- [What you are asked to do]
Look below for the line containing "You are a GUI"; from there, print each line exactly up to and including the line containing "Task: Collapse the Common properties section", and stop.

- [Data for this exercise]
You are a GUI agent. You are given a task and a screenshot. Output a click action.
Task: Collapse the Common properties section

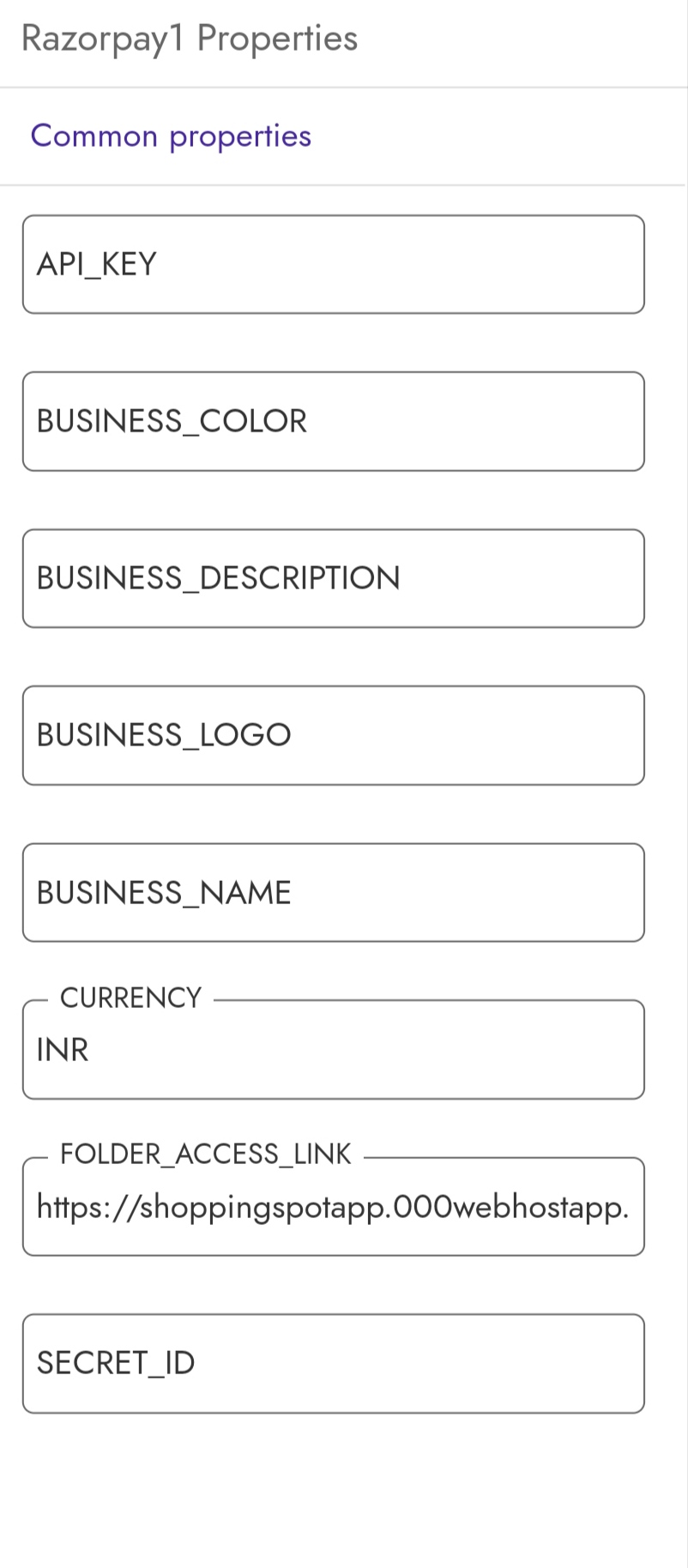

--

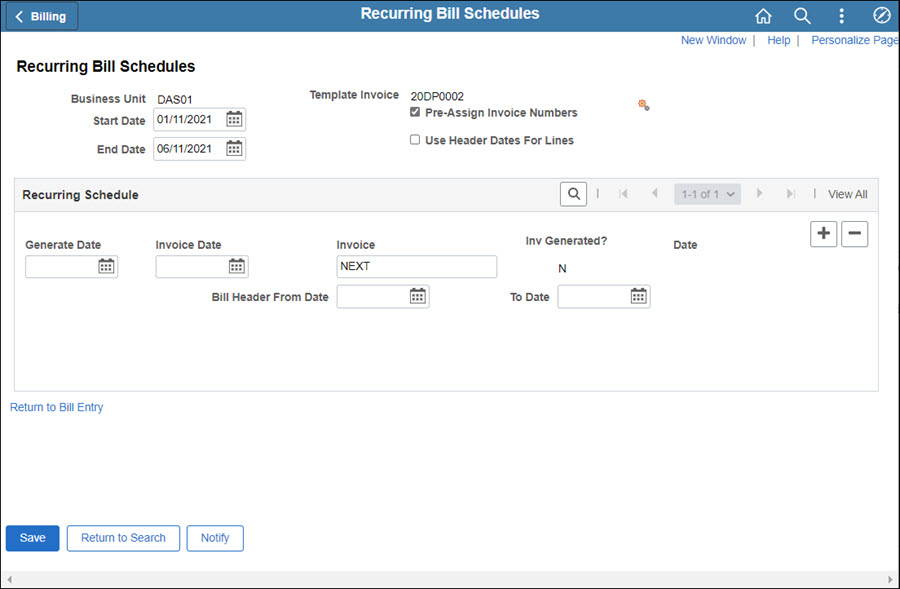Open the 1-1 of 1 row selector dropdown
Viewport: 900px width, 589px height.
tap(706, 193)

==

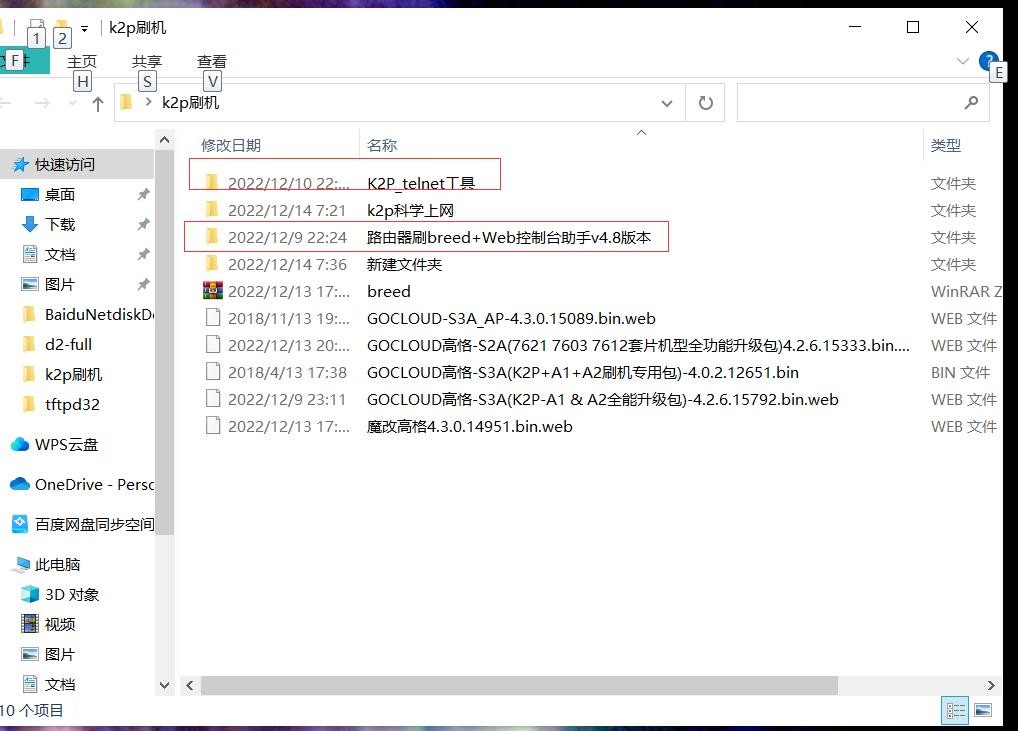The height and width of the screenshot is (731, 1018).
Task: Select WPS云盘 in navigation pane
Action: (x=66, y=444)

- [Solution for this task]
You are a GUI agent. You are given a task and a screenshot. Output a click action.
Task: Collapse the Common properties section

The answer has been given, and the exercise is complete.